_Supplied data:_
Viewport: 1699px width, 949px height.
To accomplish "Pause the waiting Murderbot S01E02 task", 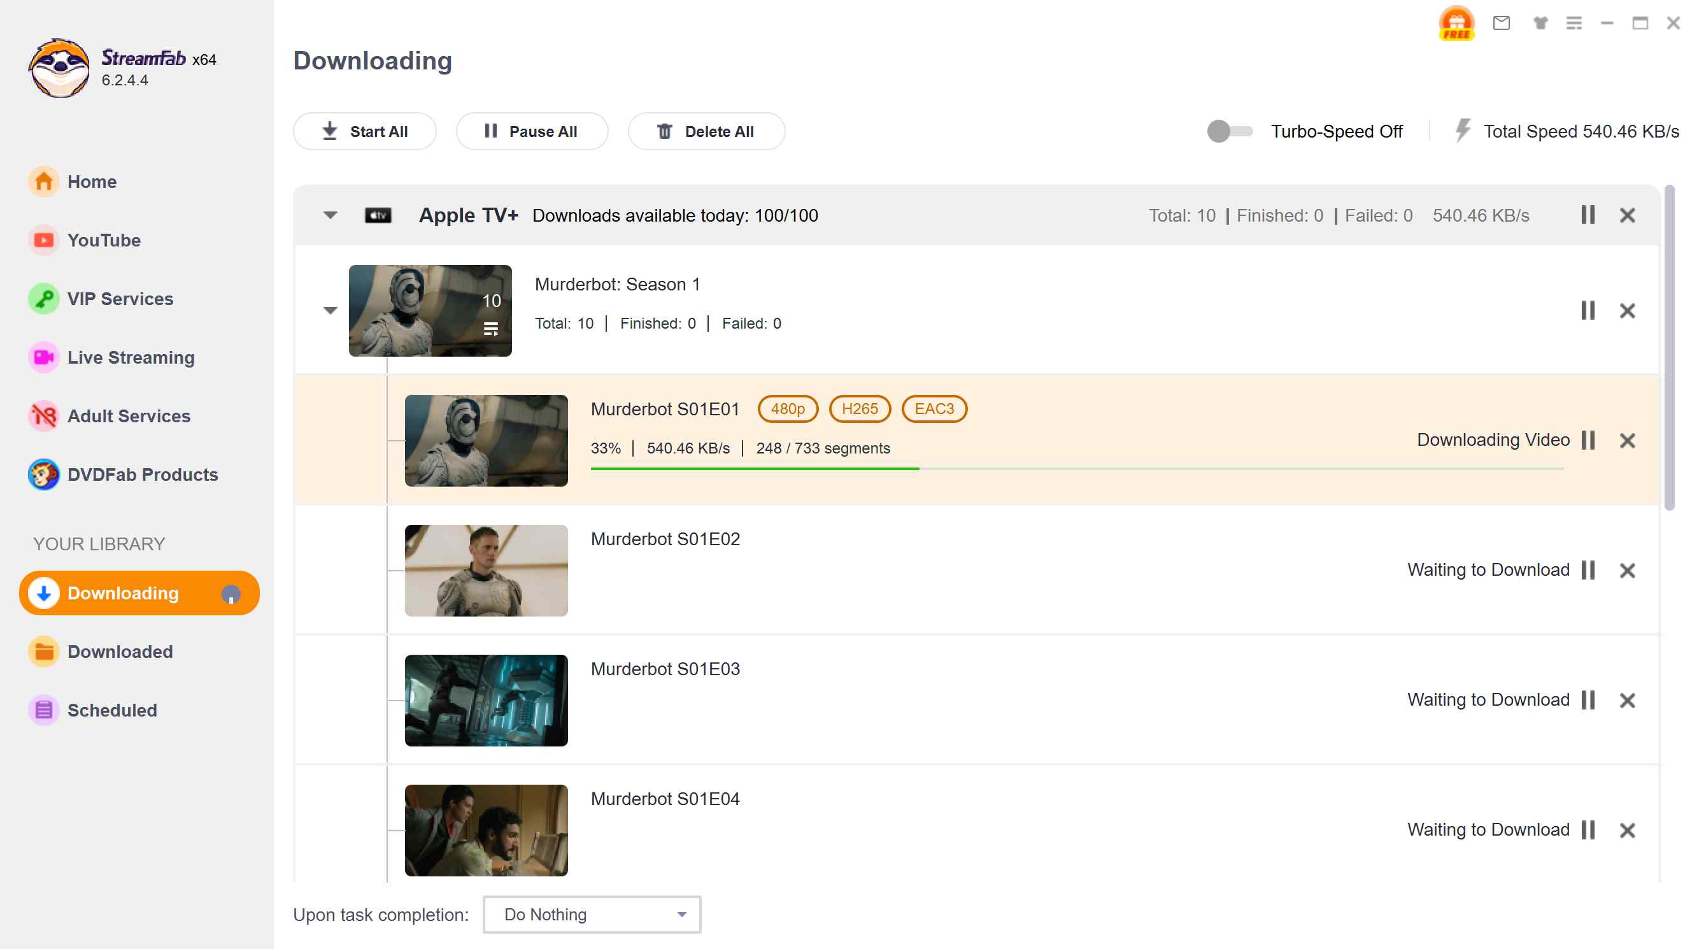I will [1588, 570].
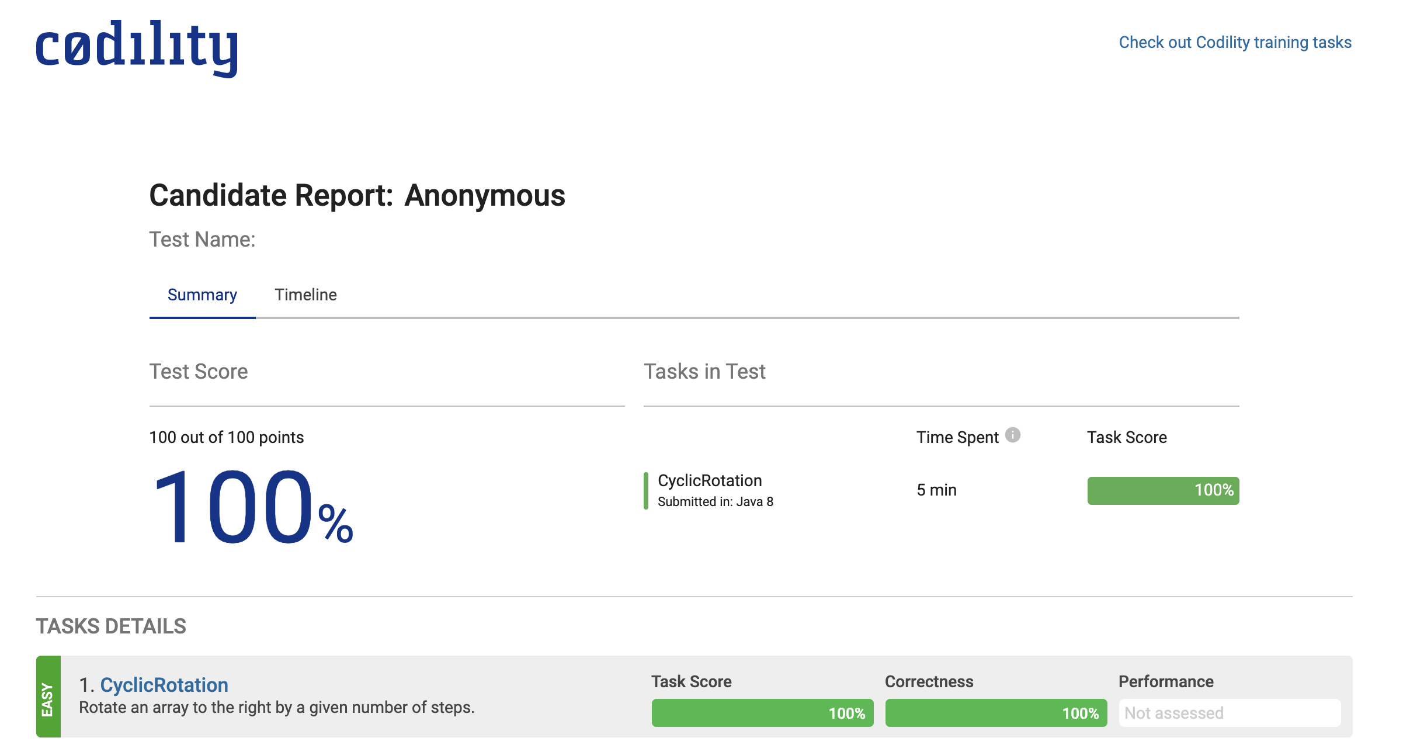Open the CyclicRotation task details link
Viewport: 1403px width, 748px height.
coord(164,685)
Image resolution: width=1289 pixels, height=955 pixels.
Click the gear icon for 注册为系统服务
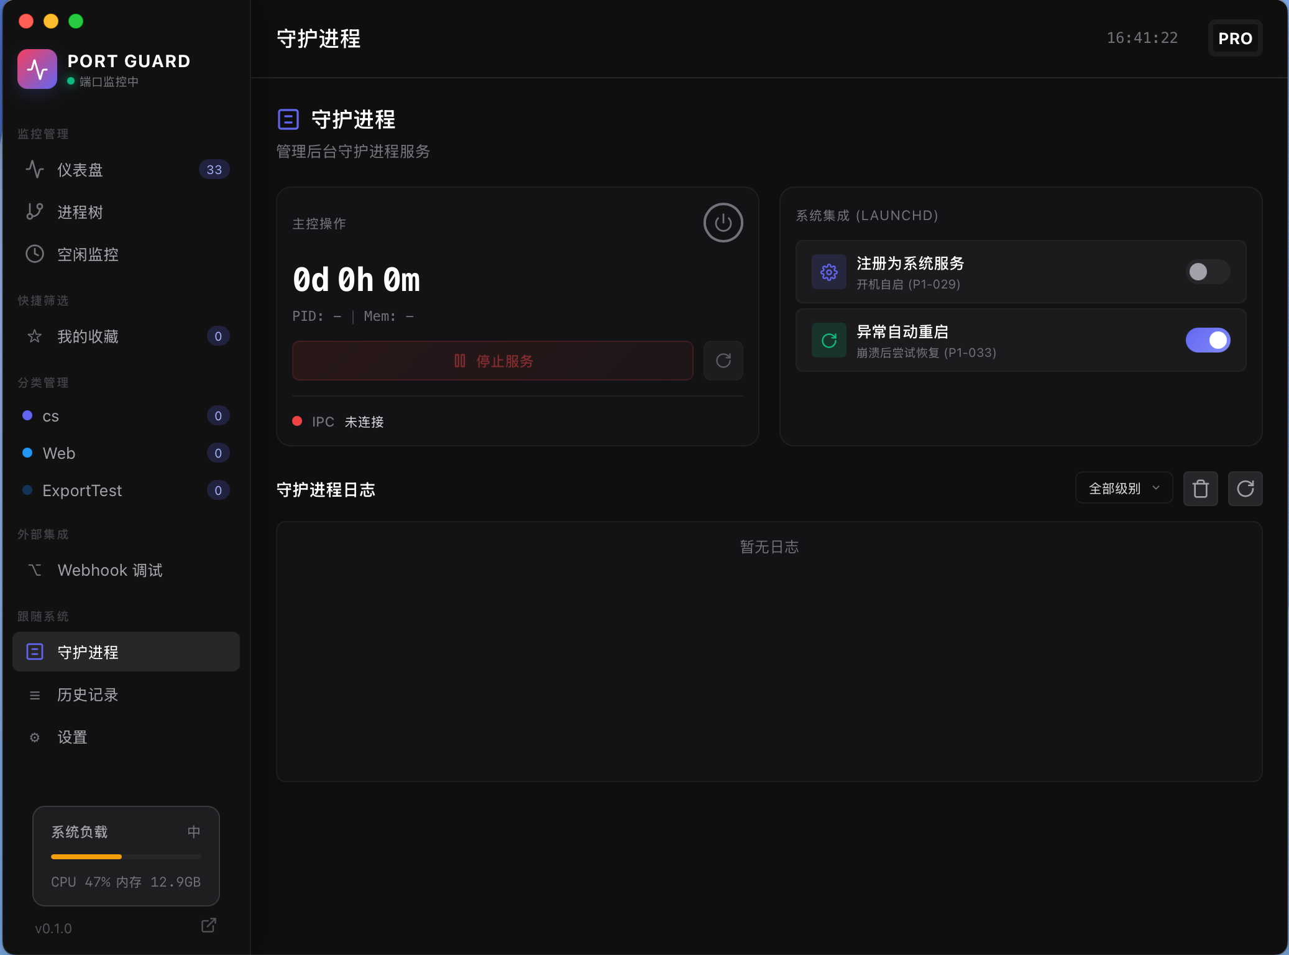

_What the task asks:_
Pick up at the line containing "Image resolution: width=1289" and copy each line exactly until the data ends, including that last line; copy no pictures.

_Answer section:_
Image resolution: width=1289 pixels, height=955 pixels.
Click the gear icon for 注册为系统服务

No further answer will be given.